##### DOCUMENT EXCERPT
Thursday, May 28, 2009

New Dallas Cowboy Stadium Open For Business

Some things seem to take forever to get built here, like the little lake, unneeded flood diversion channel and canals that Fort Worth is very slowly trying to see in their Trinity River Vision.

And then there is something like the new Dallas Cowboy Stadium. It seems like just yesterday dozens of homes were taken and thousands of people displaced in what many believe to be the worst case of eminent domain abuse ever to occur in America.

This morning I got a typically ignorant comment to the YouTube video I made that shows what was destroyed to build the new stadium...

"I've lived in Arlington since 1966 and the apartments that were the vast majority of the buildings that were torn down were havens for criminals and crack dealers. That area of town was responsible for the highest total cost of police calls in all of Tarrant County. The last holdout homeowner received $1.5 million for her house. Everyone who lived or owned a business there got paid well. Scandal my ass."
##########
##### SUPPLIED MATERIAL
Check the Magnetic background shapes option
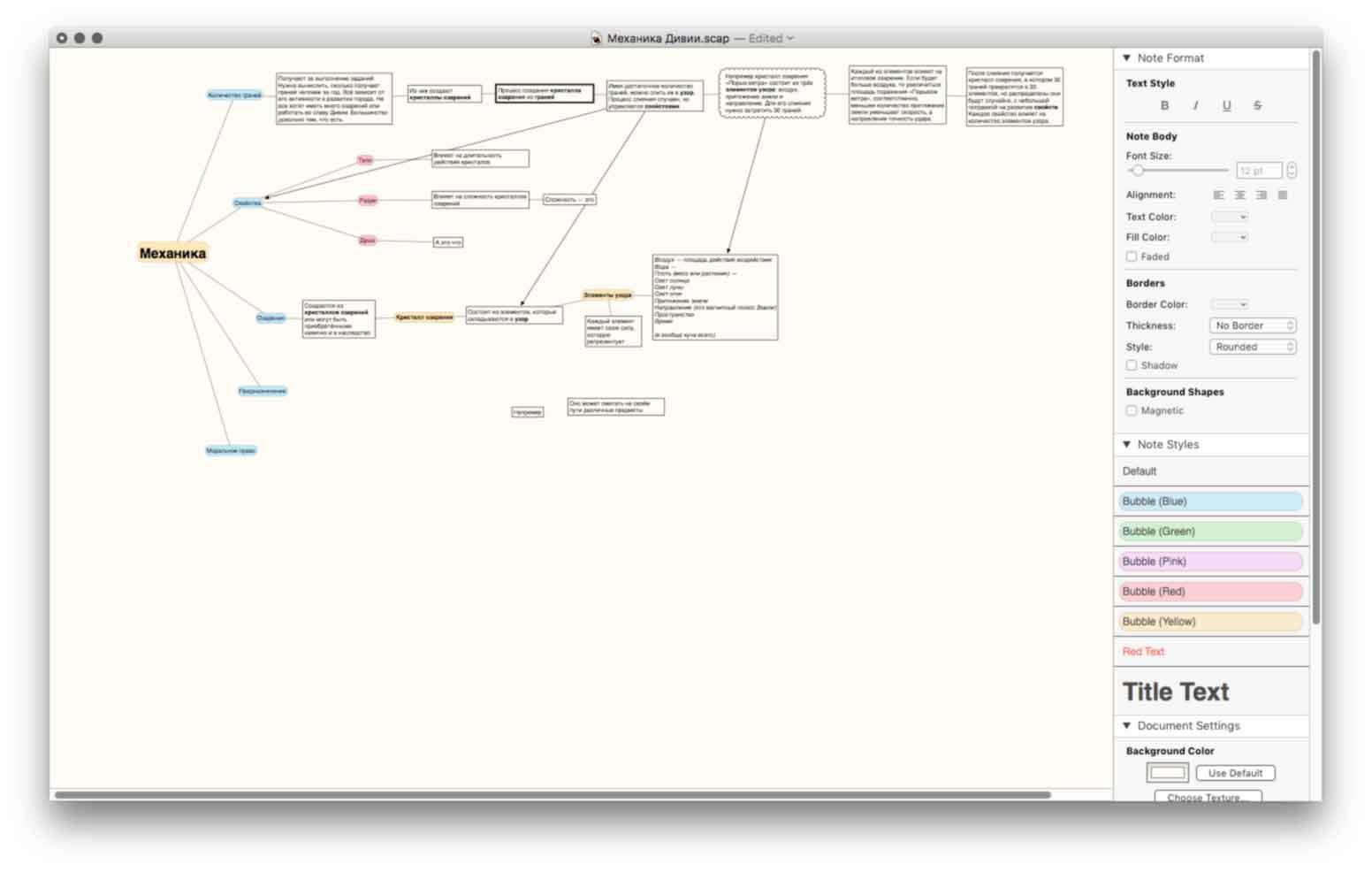 pyautogui.click(x=1132, y=410)
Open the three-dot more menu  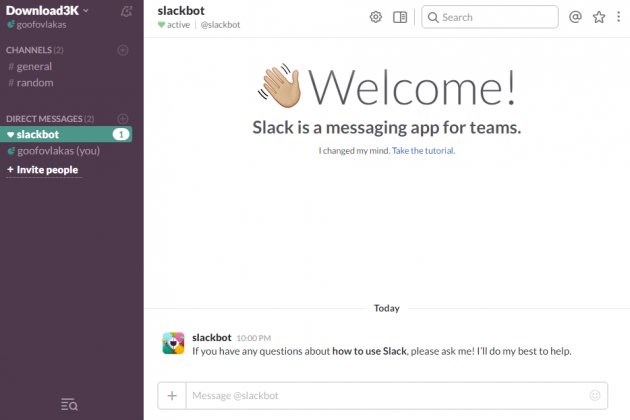pos(619,17)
##########
GOALS>
• 1. In the post about the new Dallas Cowboy Stadium, how much did the last holdout homeowner receive for her house, according to the quoted comment?
• 2. Continue the post about the new Dallas Cowboy Stadium from the point where it ends.
The material above plays no part in this work.

EXERCISE ANSWERS>
• 1. $1.5 million.

• 2.
First off, the last hold-out, Evelyn Wray, finally settled for well over $2 million. Second off, not everyone got paid well, several of the homeowners, who's homes were taken against their will, are still fighting in court for more money. Arlington has had to pay out many millions more than they'd originally planned, due to the dozens of court cases. Third off, if this area of Arlington was such a crime haven why would Wal-Mart build the nicest Wal-Mart Supercenter I've ever seen in that location? I'm sure Evelyn Wray and her neighbors love reading their former neighborhood was such a slum.

Before I interrupted myself I intended to say that unlike some public work projects that seem to take forever to get built, the new Dallas Cowboy Stadium seemed to get built at hyper-speed. The new stadium sort of had its Grand Opening on Wednesday.

There was no ribbon cutting. Instead Arlington Mayor Cluck pulled a lever that opened the giant glass doors at the west end's end-zone. Once the doors were open about 1,500 people walked inside. I do not know if any of the former residents, who's homes the stadium was built on, were among the invited guests. Or if any of them are getting free tickets to the first event in the new stadium, that being the June 6 George Strait, Reba McEntire concert.

Cowboy owner Jerry Jones was quoted as saying, "A building like this is beyond anything that me and my family could ever imagine."

If they were unable to imagine it, how did it manage to get built?

The new stadium cost $1.15 billion. Arlington taxpayers paid $325 million of the tab.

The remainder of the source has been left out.